Loads Available Today: 5

Freight Factoring

For trucking companies, especially new startups, having customers pay in a timely manner is absolutely vital to the company’s survival. The biggest dilemma these companies face is the issue of what they do if their customers take 30 days or more to pay them.

This is critical for trucking companies because the customers that take a long time to pay them for their services. This can create a cash flow crunch for the trucking companies, especially when customers take as much as 45 days to pay the trucking companies. The majority of trucking companies are small and cannot afford to have a significant amount of their cash tied up in accounts receivable. One solution for companies is to eliminate any of their customers who pay their bills too slowly. However for smaller companies, this could lead to the demise of their business.

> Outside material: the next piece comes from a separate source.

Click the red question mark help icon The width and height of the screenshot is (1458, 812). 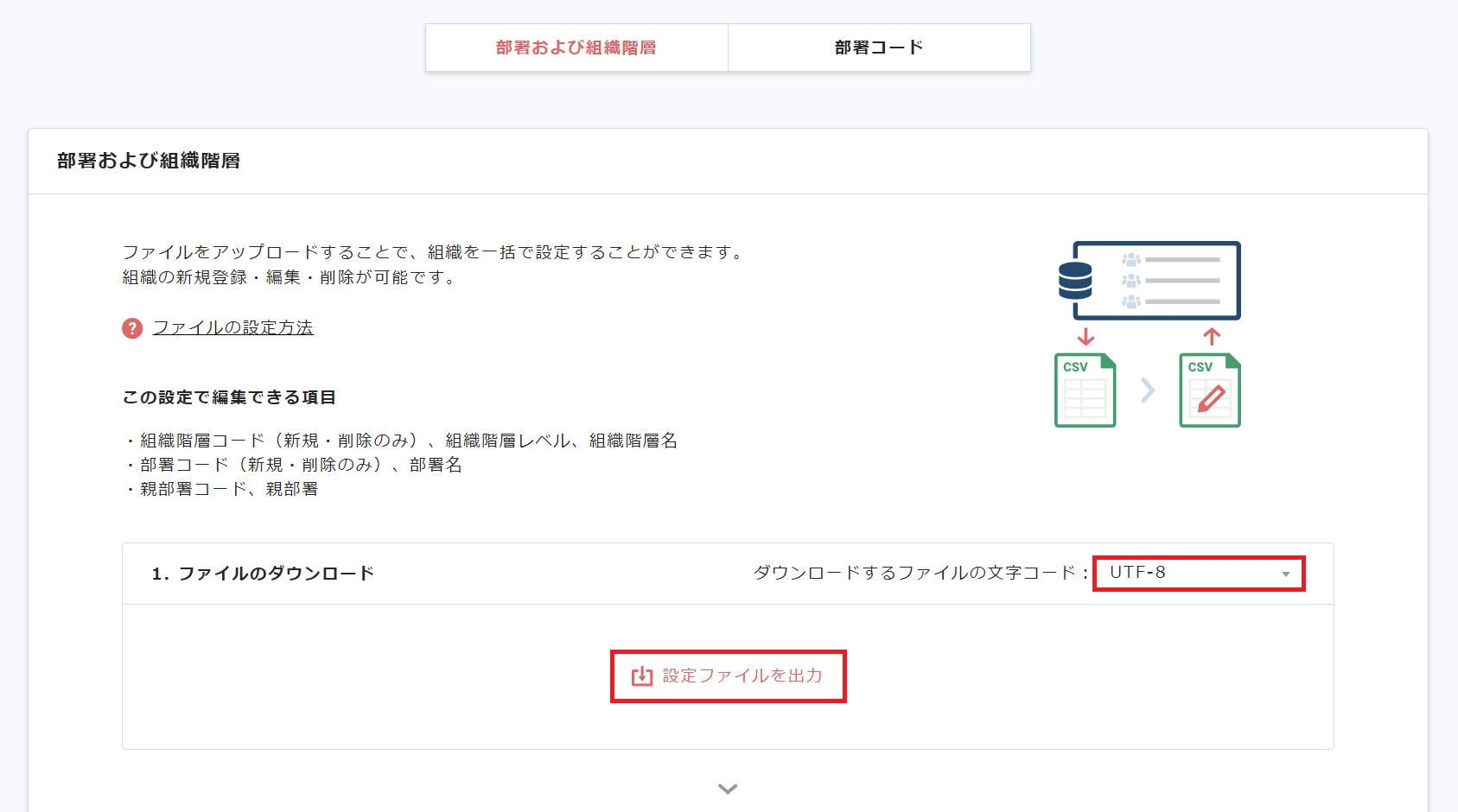(131, 328)
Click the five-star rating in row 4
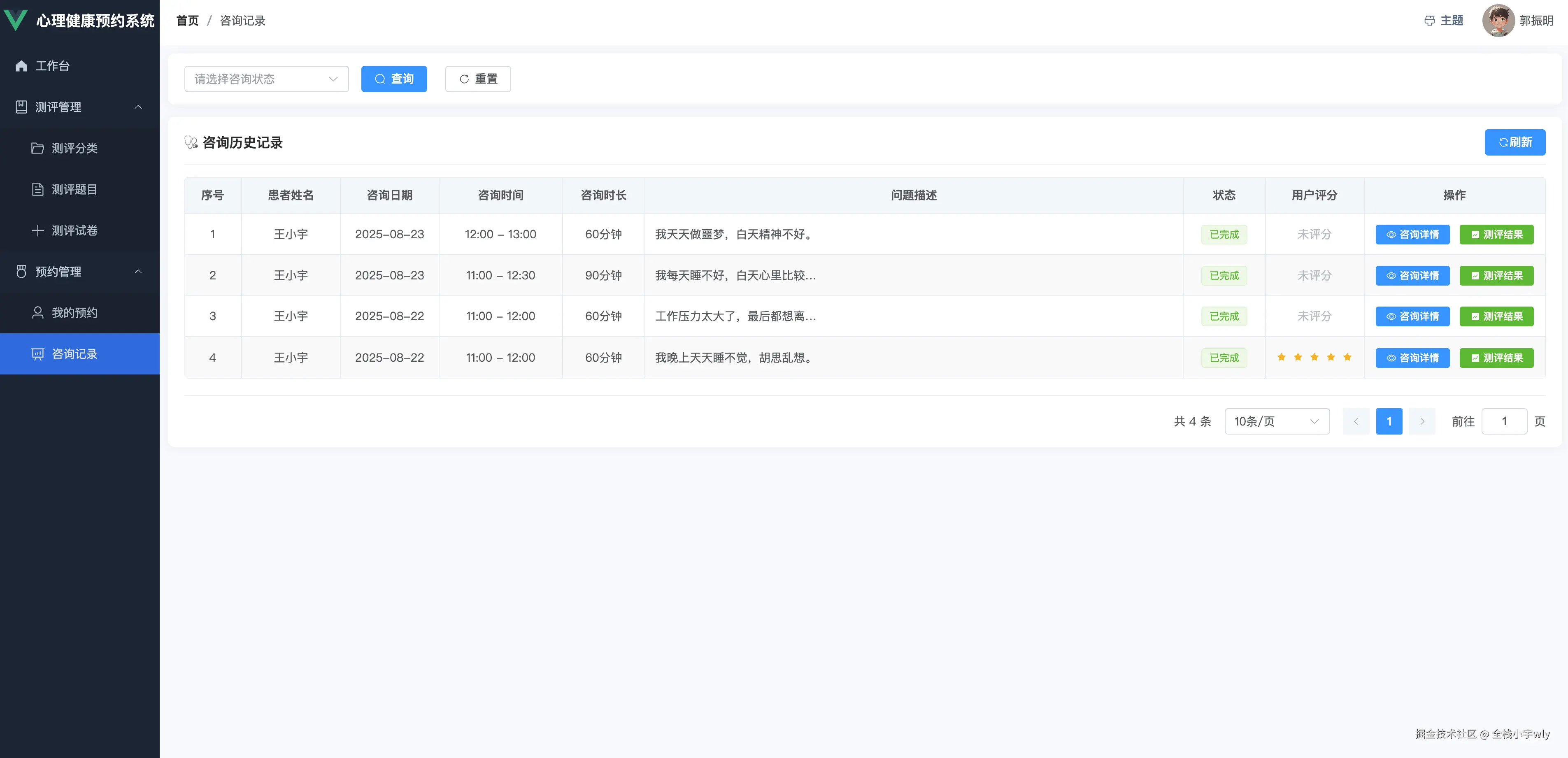Screen dimensions: 1568x758 pos(1314,357)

The best solution of for trucking companies is to use a finance company (freight factoring company).

There is an emerging alternative for trucking companies known as freight factoring. Freight factoring creates the opportunity for trucking companies to get rid of unpaid bills within days instead of months. The way freight factoring works is instead of giving the trucking company a loan, the trucking company actually sells its freight bills to a finance company (freight factoring company) that works in the freight factoring. In turn, the finance company (freight factoring company) pays the trucking company for the bills and then they assume the accounts receivable liability for the bills. This means the finance company (freight factoring company) is then responsible for waiting for the trucking companies customers to pay them for their bills.

The freight factoring process is not complicated and delivers tremendous value to trucking companies in the form of freed cash flow and budget pressure relief:

Step 1: Fulfill a shipping request and send your customer a bill for the shipment
Step 2: After connecting with a freight factoring company, the trucking company can sell the bill to the finance company (freight factoring company)
Step 3: The finance company (freight factoring company) pays the trucking company for the bills

It is not difficult for trucking companies to qualify for freight factoring, and the practice is becoming more and more common. The primary prerequisite for qualifying for freight factoring is simply for the trucking company to be conducting business with companies who have good payment history (even though its slow).

The cost of freight factoring differs from company to company. The range is generally from 1.5% to 3% for every 30 days. These values themselves vary depending on the amount of the transactions, the length of time of the transactions and the type of customers.